▶ _QUOTED PASSAGE_:
════════════════
JinDaGe - mdadm Skill Details

Identity

Kernel modules: md_mod, raid0, raid1, raid456, raid10 (auto-loaded on array use)
CLI tool: mdadm
Config: /etc/mdadm/mdadm.conf (Debian/Ubuntu), /etc/mdadm.conf (RHEL/Fedora)
Status file: /proc/mdstat — live array state, rebuild progress, sync speed
Logs: journalctl -k | grep -i md, /var/log/syslog or /var/log/messages
Distro install: apt install mdadm / dnf install mdadm

Key Operations

| Operation | Command | |-----------|---------| | Check array status (summary) | cat /proc/mdstat | | Check array status (detail) | mdadm --detail /dev/md0 | | Check individual disk superblock | mdadm --examine /dev/sdb1 | | Create RAID-1 array | mdadm --create /dev/md0 --level=1 --raid-devices=2 /dev/sdb1 /dev/sdc1 | | Create RAID-5 array | mdadm --create /dev/md0 --level=5 --raid-devices=3 /dev/sdb1 /dev/sdc1 /dev/sdd1 | | Create RAID-6 array | mdadm --create /dev/md0 --level=6 --raid-devices=4 /dev/sdb1 /dev/sdc1 /dev/sdd1 /dev/sde1 | | Create RAID-10 array | mdadm --create /dev/md0 --level=10 --raid-devices=4 /dev/sdb1 /dev/sdc1 /dev/sdd1 /dev/sde1 | | Assemble existing array | mdadm --assemble /dev/md0 /dev/sdb1 /dev/sdc1 | | Assemble all arrays from config | mdadm --assemble --scan | | Add disk (hot spare) | mdadm --add /dev/md0 /dev/sdd1 | | Mark disk as failed | mdadm --fail /dev/md0 /dev/sdb1 | | Remove disk from array | mdadm --remove /dev/md0 /dev/sdb1 | | Replace failed disk (fail + remove + add) | mdadm --fail /dev/md0 /dev/sdb1 && mdadm --remove /dev/md0 /dev/sdb1 && mdadm --add /dev/md0 /dev/sdd1 | | Trigger consistency check | echo check > /sys/block/md0/md/sync_action | | Check current sync action | cat /sys/block/md0/md/sync_action | | Abort check/resync in progress | echo idle > /sys/block/md0/md/sync_action | | Set rebuild speed limit (min) | echo 50000 > /proc/sys/dev/raid/speed_limit_min | | Set rebuild speed limit (max) | echo 200000 > /proc/sys/dev/raid/speed_limit_max | | Grow array (add disks, same level) | mdadm --grow /dev/md0 --raid-devices=4 --add /dev/sde1 | | Reshape to new RAID level | mdadm --grow /dev/md0 --level=6 --raid-devices=4 | | Stop array | mdadm --stop /dev/md0 | | Stop all arrays | mdadm --stop --scan | | Update config after changes | mdadm --detail --scan >> /etc/mdadm/mdadm.conf | | Monitor events to syslog | mdadm --monitor --scan --daemonise --delay=60 |

Expected Ports / State

No network ports; mdadm is kernel-level block device management.
════════════════
▶ _THINGS TO DO_:
a – Please answer these about the mdadm reference:
(i) Which file gives live array state, rebuild progress and sync speed?
(ii) What command assembles all arrays from the config?
(iii) How many network ports does mdadm use?
b – Summarize the mdadm reference in two sentences.

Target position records
════════════════
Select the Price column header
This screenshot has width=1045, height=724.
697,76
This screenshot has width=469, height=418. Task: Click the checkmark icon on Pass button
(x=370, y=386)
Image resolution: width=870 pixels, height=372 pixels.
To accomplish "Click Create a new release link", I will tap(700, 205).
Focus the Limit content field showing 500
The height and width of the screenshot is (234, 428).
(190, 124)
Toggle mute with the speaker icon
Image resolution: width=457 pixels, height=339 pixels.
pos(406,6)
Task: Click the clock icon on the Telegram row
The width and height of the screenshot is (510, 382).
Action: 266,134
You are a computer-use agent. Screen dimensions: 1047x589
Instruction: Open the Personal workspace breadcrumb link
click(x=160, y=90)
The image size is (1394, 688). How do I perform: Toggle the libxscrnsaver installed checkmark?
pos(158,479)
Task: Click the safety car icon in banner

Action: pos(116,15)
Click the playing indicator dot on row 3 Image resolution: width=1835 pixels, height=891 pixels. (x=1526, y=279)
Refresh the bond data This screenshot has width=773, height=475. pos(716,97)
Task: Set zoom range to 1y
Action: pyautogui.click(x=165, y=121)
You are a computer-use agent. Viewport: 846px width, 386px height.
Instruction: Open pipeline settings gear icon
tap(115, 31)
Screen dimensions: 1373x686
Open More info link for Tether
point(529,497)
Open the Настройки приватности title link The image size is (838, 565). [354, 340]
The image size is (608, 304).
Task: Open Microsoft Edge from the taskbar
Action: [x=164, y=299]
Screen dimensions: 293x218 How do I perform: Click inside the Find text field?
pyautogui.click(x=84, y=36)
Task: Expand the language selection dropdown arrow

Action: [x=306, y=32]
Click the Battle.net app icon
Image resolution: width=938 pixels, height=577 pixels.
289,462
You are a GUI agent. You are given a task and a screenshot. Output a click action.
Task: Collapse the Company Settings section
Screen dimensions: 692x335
════════════════
▶ _TASK ANSWERS_:
a –
(i) /proc/mdstat
(ii) mdadm --assemble --scan
(iii) None, because mdadm is kernel-level block device management.

b – The mdadm reference lists the kernel modules, CLI tool, config file locations, status file, logs and install commands for mdadm, along with commands for checking, creating, assembling, growing, reshaping, stopping and monitoring RAID arrays and for adding, failing, removing and replacing disks. It also states that mdadm uses no network ports because it is kernel-level block device management.